Patient A., 37 years old, sought outpatient help for dental restoration. A year ago, tooth 2.4 was removed due to chronic granulating periodontitis. After an X-ray examination, the patient was asked to restore her dentition using a dental implant dowel system developed by the author of this application. Under infiltration anesthesia with a 2% articaine solution, a trapezoidal mucoperiosteal flap was cut out on the alveolar process in the projection of the extracted tooth 2.4. Using a raspator, the mucoperiosteal flap was separated and moved outward.
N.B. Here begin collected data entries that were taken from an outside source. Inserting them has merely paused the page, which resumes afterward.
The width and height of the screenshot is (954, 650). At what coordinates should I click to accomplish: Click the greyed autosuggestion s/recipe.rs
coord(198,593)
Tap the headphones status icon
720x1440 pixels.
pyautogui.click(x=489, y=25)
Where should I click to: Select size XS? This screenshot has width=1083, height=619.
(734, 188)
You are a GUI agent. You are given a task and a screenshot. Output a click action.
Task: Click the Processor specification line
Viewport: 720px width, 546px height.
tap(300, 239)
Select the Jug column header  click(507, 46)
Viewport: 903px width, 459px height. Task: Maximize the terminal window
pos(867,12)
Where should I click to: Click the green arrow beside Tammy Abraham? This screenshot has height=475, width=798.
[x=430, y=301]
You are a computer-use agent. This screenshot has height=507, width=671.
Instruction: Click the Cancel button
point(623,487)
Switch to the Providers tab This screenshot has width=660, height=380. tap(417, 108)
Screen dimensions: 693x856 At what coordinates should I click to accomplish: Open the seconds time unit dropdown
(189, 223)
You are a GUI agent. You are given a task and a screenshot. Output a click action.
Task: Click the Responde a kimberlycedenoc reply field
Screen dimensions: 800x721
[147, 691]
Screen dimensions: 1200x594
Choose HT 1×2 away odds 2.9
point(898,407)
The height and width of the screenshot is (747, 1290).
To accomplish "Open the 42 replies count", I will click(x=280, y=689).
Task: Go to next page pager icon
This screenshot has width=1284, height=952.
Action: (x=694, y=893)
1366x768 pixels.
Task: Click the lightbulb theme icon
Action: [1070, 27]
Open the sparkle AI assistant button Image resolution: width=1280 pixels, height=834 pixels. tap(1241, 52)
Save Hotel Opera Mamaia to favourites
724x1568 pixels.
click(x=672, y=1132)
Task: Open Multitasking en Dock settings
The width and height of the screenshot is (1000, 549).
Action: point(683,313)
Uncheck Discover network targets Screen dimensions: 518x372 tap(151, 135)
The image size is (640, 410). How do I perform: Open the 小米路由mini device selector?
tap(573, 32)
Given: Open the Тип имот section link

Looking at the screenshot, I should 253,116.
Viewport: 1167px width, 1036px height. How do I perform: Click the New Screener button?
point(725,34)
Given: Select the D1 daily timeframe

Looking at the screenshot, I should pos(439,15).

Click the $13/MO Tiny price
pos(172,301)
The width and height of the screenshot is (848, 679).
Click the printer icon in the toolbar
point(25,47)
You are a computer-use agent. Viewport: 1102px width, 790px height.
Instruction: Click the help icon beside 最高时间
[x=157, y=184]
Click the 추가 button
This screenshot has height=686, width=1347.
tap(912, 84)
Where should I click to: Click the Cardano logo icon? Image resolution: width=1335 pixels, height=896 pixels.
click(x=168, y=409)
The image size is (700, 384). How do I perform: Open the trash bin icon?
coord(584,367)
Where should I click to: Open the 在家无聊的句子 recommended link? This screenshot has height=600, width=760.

Using a set of standard cutters, a bone bed was formed for the dental implant. A ring of MP was advanced to the bottom of the formed bone bed using a special implant driver. The pores contained shavings from autologous bone, which promoted the inward growth of blood vessels and enhanced the process of integration of the implant into the jaw. Possessing elastic properties and microporosity, the ring is rigidly fixed in the cancellous bone, thereby creating conditions for good primary stabilization of the implant of our design as a whole. As experimental studies on animals have shown, bone subsequently grows into the pores of a cylinder made of non-woven titanium material, which ensures osseous integration of the implant and surrounding tissues. Next, using an implant driver, a spacer pin was screwed into the bone bed, which, due to a system of threads, was rigidly embedded in the dense cortical part of the jaw. At the same time, the tail part of the screw, falling into the center of the ring made of non-woven titanium material with through porosity, expanded it, thereby creating additional force for stable fixation of the tail part of the screw in the cancellous bone. The mucoperiosteal flap was placed in place and tightly sutured with polyamide thread.

The wound healed by primary intention, the sutures were removed on the 10th day. After 4.5 months, the implant was opened. A healing abutment was installed. After 4 months, orthopedic treatment began.

Clinical example 2.

An orthopedist's extract from the outpatient card of patient G., born in 1963. The patient complained of an aesthetic defect and the inability to chew food. Objectively: upon external examination, there is no facial asymmetry, the skin is of normal color, nasolabial, folds are moderately expressed, consistent with gender and age. The mouth opens freely, painlessly. Dowel system implants are installed in the projection of missing teeth 1.6, 1.5, 2.4, 2.5, 2.6, 3.4, 3.5, 3.6.

The mucous membrane in the peri-implant area is without signs of inflammation, the implants are stable. The mucous membrane of the oral cavity is pale pink in color, moist without rashes.

Diagnosis: Partial absence of teeth on the upper and lower jaws. Kennedy class 2; loss of chewing efficiency 76%. Etiofactor: caries and its complications.

Treatment: in 1 visit, an Elite HD+ impression was taken using the open tray method from the upper and lower jaws. Registration of central occlusion. 2nd visit: fitting templates for implants 1.6, 1.5, 2.4, 2.5, 2.6, 3.4, 3.5, 3.6. 3rd visit: fitting of frames of metal-ceramic prostheses supported on 1.6, 1.5, 2.4, 2.5, 2.6, 3.4, 3.5, 3.6 implants. Color selection A3 by Vita Cl. 4th visit: fitting of combined prostheses supported on implants 1.6, 1.5, 2.4, 2.5, 2.6, 3.4, 3.5, 3.6.

5th visit: fitting of combined dentures supported by implants 1.6, 1.5, 2.4, 2.5, 2.6, 3.4, 3.5, 3.6 and their fixation with FujiI cement. Recommendations are given.

Claims (1)

A dental implant of a dowel system, including a screw with three threads of the same pitch, made without annular grooves, namely the main thread of the spongy zone, a double thread of the cortical zone and an additional interturn thread of the spongy zone, at the lower end of which a centering tip is formed for entering the porous ring, and on the top there is a gum former and an abutment; and a dowel, which is an elastic-damping ring with through porosity and an internal diameter of 2 mm made of metal rubber containing titanium wire grade VT 1-00 with a diameter of 0.01 mm with bone chips placed inside, obtained during the formation of the bone bed for the implant.